▶ Opdracht 1: Geef uit het tekstgedeelte over het interview met het bestuur van Jehova's getuigen woord voor woord alles weer vanaf "Bij aanvang van" tot en met "1.3.2 en 2.3.1).".
▶ Opdracht 2: Wat biedt het bestuur de onderzoekers volgens het tekstgedeelte over het interview met het bestuur van Jehova's getuigen bij de start van het interview aan?

▶ Tekstgedeelte:
• No results found

5 Interviews bestuurders

5.3 INTERVIEW MET BESTUUR JEHOVA’S GETUIGEN

5.3.1 Houding bestuur Jehova’s getuigen ten opzichte van het onderzoek

Bij aanvang van het gesprek benadrukt het bestuur dat het graag meewerkt aan dit onderzoek. Aangegeven wordt dat zij het goed vinden dat er een onafhankelijk onderzoek plaatsvindt. Het bestuur biedt de onderzoekers bij de start van het interview een uitgebreide informatiemap aan met daarin beleidsstukken en publicaties van de gemeenschap van Jehova’s getuigen omtrent de preventie van en omgang met seksueel kindermisbruik.

Het bestuur vraagt naar de veiligheid en duur van de dataopslag en hoe wij er zeker van kunnen zijn dat de meldingen unieke gevallen betreffen. Hierop geven wij aan dat wij dit als aandachtspunt bespreken in ons rapport (zie Sectie 1.3.2 en 2.3.1).

▶ Aangeleverde gegevens:

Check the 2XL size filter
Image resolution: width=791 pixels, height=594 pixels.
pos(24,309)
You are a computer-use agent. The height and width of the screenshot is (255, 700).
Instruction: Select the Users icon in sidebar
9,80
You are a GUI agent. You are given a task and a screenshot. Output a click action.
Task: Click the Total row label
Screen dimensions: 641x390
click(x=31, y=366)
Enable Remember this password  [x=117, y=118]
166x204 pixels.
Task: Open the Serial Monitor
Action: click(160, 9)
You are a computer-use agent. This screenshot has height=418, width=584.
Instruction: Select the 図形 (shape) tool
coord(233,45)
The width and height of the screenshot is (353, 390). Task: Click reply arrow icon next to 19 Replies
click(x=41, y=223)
--
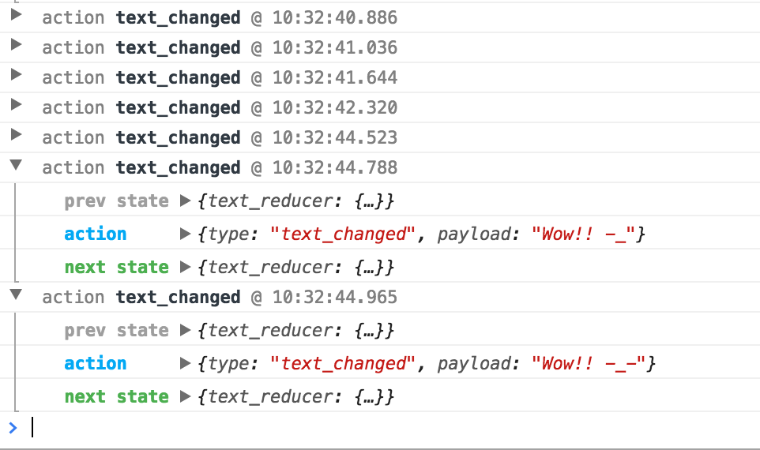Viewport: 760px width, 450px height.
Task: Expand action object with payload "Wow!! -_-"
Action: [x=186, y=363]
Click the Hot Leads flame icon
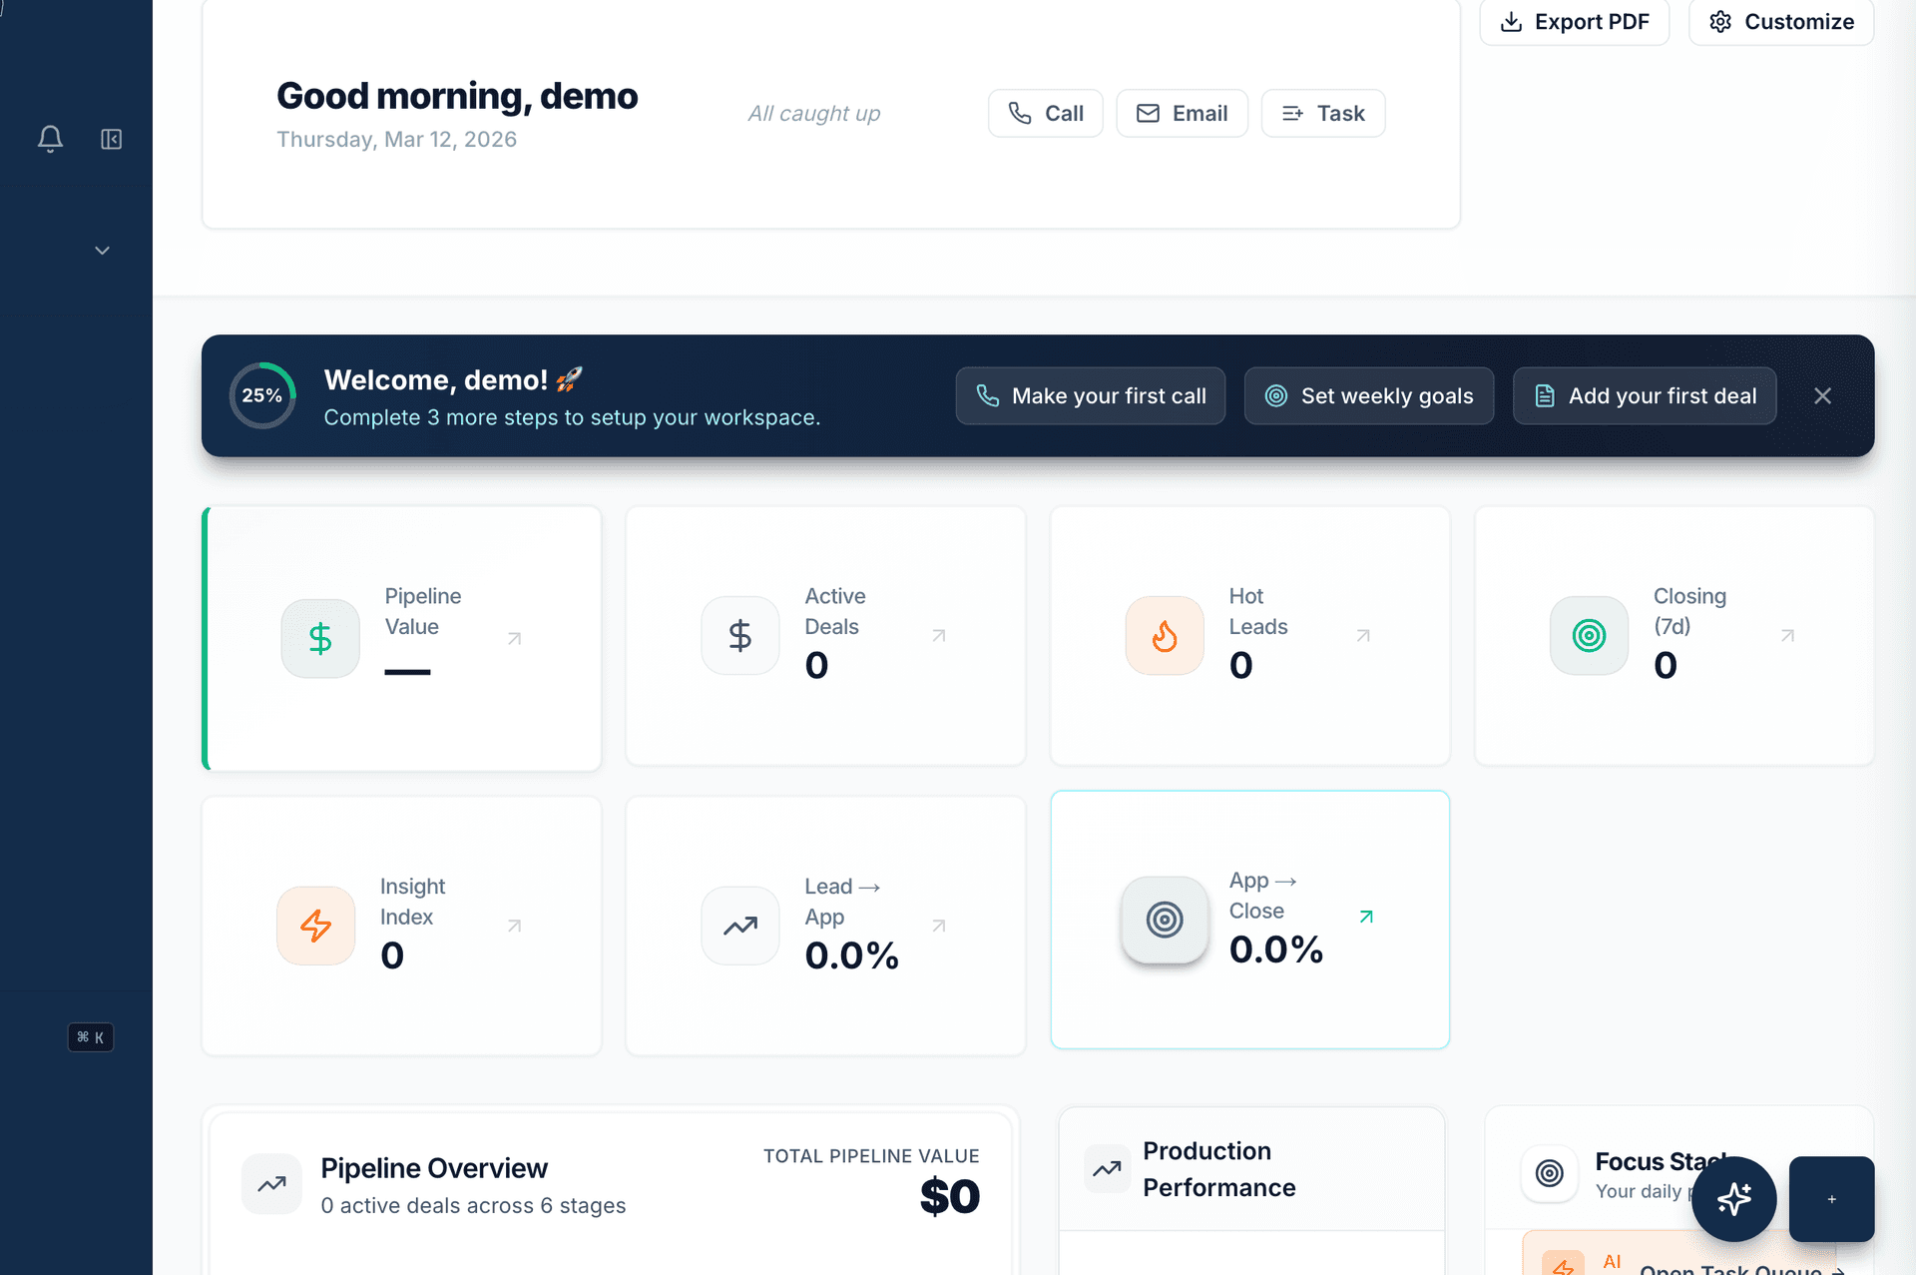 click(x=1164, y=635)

▶ Juiste antwoord 1:
Bij aanvang van het gesprek benadrukt het bestuur dat het graag meewerkt aan dit onderzoek. Aangegeven wordt dat zij het goed vinden dat er een onafhankelijk onderzoek plaatsvindt. Het bestuur biedt de onderzoekers bij de start van het interview een uitgebreide informatiemap aan met daarin beleidsstukken en publicaties van de gemeenschap van Jehova’s getuigen omtrent de preventie van en omgang met seksueel kindermisbruik.

Het bestuur vraagt naar de veiligheid en duur van de dataopslag en hoe wij er zeker van kunnen zijn dat de meldingen unieke gevallen betreffen. Hierop geven wij aan dat wij dit als aandachtspunt bespreken in ons rapport (zie Sectie 1.3.2 en 2.3.1).

▶ Juiste antwoord 2: Een uitgebreide informatiemap met beleidsstukken en publicaties van de gemeenschap van Jehova's getuigen over de preventie van en omgang met seksueel kindermisbruik.